Impossível não falar da pandemia neste Dia das Mães. Encontros, almoços, abraços, presentes. Nada disso é recomendado para o controle do Covid-19. A doença tem obrigado a sociedade a readaptar a rotina. Muitos entendem como passos para trás. Outros, uma chance de rever a vida.
Faço parte do segundo grupo. Com ressalvas. Ninguém me obriga — diria minha tia Quel — mergulhar em um poço de resiliência. Tenho natureza transformadora demais. Entendo aceitação como sabedoria para encontrar algo que pode ser feito. E alguma força para tolerar que jamais teremos controle de tudo. “Não precisa pensar em tudo” comenta tia Ritinha. Passei a infância vendo minha mãe, Lene, inventar pratos deliciosos com restinhos de comida. E ouvindo, “olhou com olho de achar?” Quando eu procurava alguma coisa. Entende? Gostaria de estar com todas elas. Não vai dar.

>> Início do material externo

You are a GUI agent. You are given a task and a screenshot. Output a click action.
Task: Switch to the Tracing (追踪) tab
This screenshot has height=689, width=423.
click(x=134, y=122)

Então, minha gente, é isso. Teremos que reinventar uma das maiores tradições das famílias no mundo. Independentemente do seu entendimento acerca dos cuidados para evitar o contágio do novo Coronavírus. Você pode achar que é uma gripezinha ou ser daqueles que bebem álcool em gel. Fato é: todos estamos pensando sobre o encontro com nossas mães. Sejamos honestos. Encontrar as mães nessa data, levando ao menos uma lembrancinha, é obrigação social que a maioria de nós refletia e nem cogitava descumprir. Eu, ré confessa.

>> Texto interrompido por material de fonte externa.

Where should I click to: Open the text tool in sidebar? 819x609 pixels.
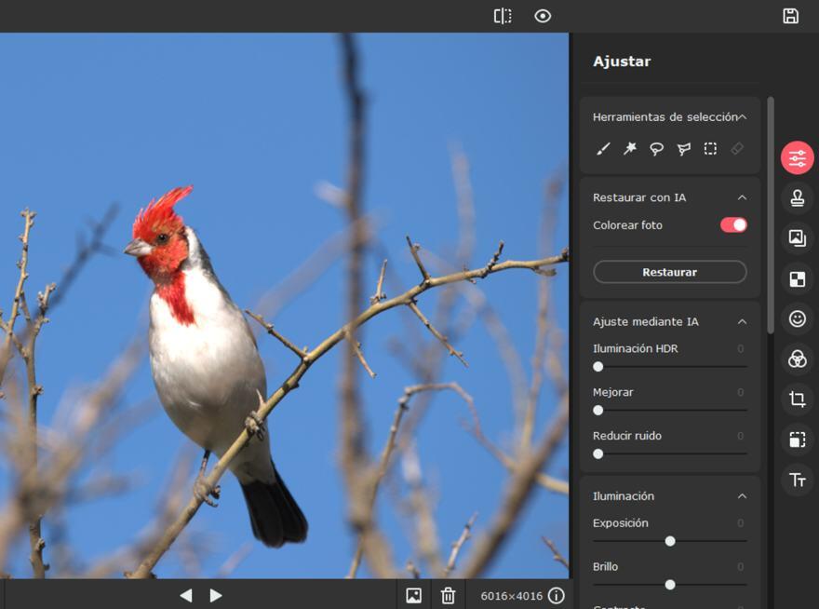pyautogui.click(x=797, y=480)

Aproveitando a oportunidade, então, cheguei a alguns apontamentos. Acho ótima ideia homenagear e ser homenageada. No meu primeiro ano como mãe, ganhei um vídeo feito pelo Fabrício, meu marido. Presentes me preenchem quando têm presença neles. Muitas vezes, o que se oferta são embalagens com produtos. Tanto que a data é o segundo Natal para os comerciantes. Sabe aquelas propagandas da relação da mãe em sua família cheia de afeto sem conflito? Com total dedicação e sem nenhuma opressão? Em um dia a dia mágico? Isso não existe. E mais: presente não é, necessariamente, demonstração de afeto. Mamães presenteadas podem estar descontentes ou simplesmente não curtirem um ritual de homenagem. Festas podem ser solitárias e silenciosas mesmo quando a mesa está cheia e há muita conversa. Um telefonema por ano não é relacionamento. Compartilhar exige entrega. Isso é feito no dia a dia. Sem padrões.
Sei que as mães são fundamentais. “A mãe é a primeira tradutora do mundo. E peça fundamental no tabuleiro da vida. A relação é bela e sempre delicada. Principalmente entre mães e filhas”, repete permanente minha analista, Silvânia. Ter um dia especial, ganhar presentes e fazer festa não é errado. Só não é obrigatório nem o único caminho de reconhecimento. Os desafios de ser mãe têm muitas particularidades. “Mãe só muda de endereço?” Que nada. Somos únicas e temos experiências diversas demais na jornada materna. Tem mãe de bicho, mãe de mãe, mãe de pai, mãe sem filho, filho sem mãe, pai que é mãe, mãe do mundo e por aí vai. Eu mesma passeio por muitos desses lugares. Tenho muito mais mães que as mencionadas nesse texto. Sou livre até para não transitar na maternidade em alguns momentos. Reconheço como meu compromisso mais desafiador é manter-me sempre mãe de mim. Antes de mais nada. E só consigo ser mãe de Liz porque minha mãe me deu presença de presente. A vida toda.